Jean Renoir | 1hr 35min

So tragically naïve is aspiring painter Maurice Legrand’s tale that Jean Renoir does not even let his demeaning fall from grace speak for itself in La Chienne, but rather frames it within the humiliating confines of a Punch and Judy puppet show. “The play we shall perform is neither drama nor comedy,” our wood-and-felt narrator explains. “The characters are neither heroes nor villains. They’re plain folk like you and me.” Indeed, the super-imposed images of Maurice, his mistress Lulu, and her pimp Dédé take their place upon this tiny stage like figurines playing the roles assigned to them by some invisible force – perhaps a cosmic power that has already written out their fates, or maybe a humble storyteller who lingers just outside the frame.

* _GIVEN DATA_:
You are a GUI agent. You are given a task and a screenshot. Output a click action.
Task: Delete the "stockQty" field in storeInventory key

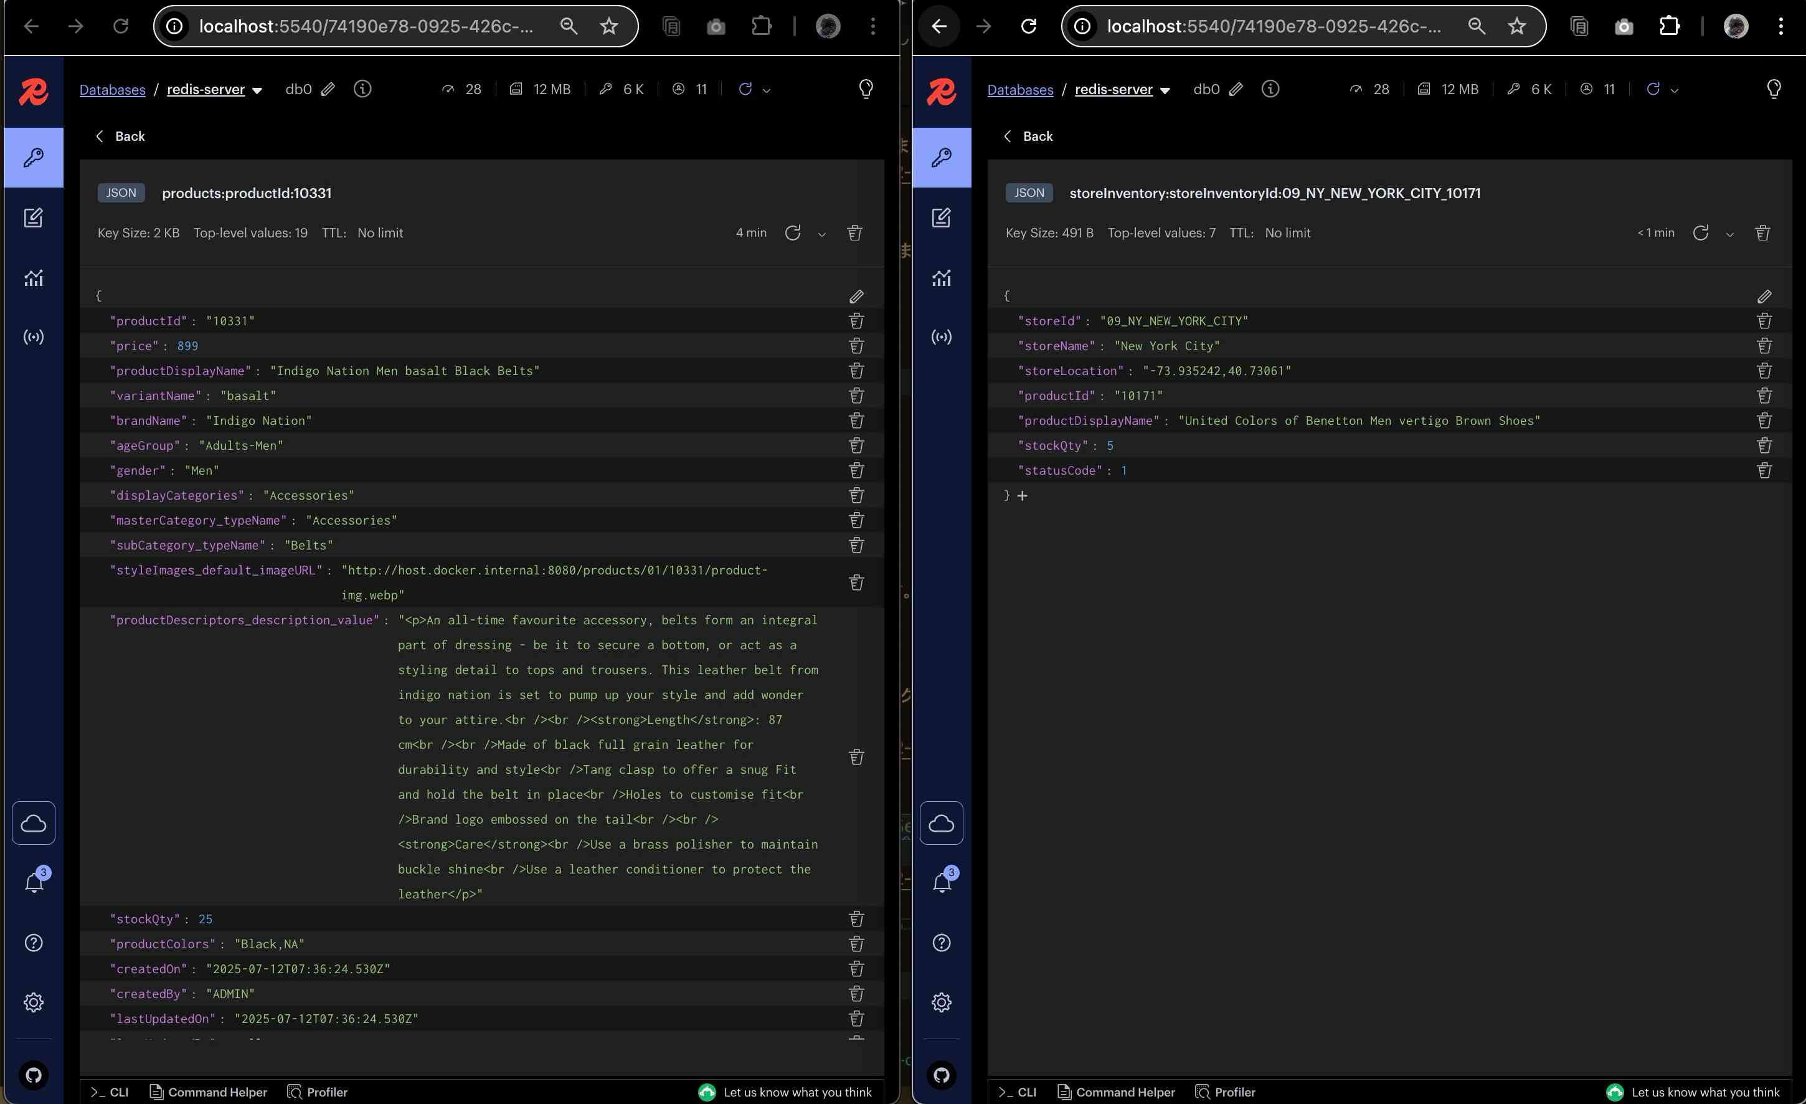[1763, 445]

* _WHAT TO PRODUCE_: Could you repeat the La Chienne review above, word for word, from "Jean Renoir |" up to and including "outside the frame."?

* _FULL ANSWER_:
Jean Renoir | 1hr 35min

So tragically naïve is aspiring painter Maurice Legrand’s tale that Jean Renoir does not even let his demeaning fall from grace speak for itself in La Chienne, but rather frames it within the humiliating confines of a Punch and Judy puppet show. “The play we shall perform is neither drama nor comedy,” our wood-and-felt narrator explains. “The characters are neither heroes nor villains. They’re plain folk like you and me.” Indeed, the super-imposed images of Maurice, his mistress Lulu, and her pimp Dédé take their place upon this tiny stage like figurines playing the roles assigned to them by some invisible force – perhaps a cosmic power that has already written out their fates, or maybe a humble storyteller who lingers just outside the frame.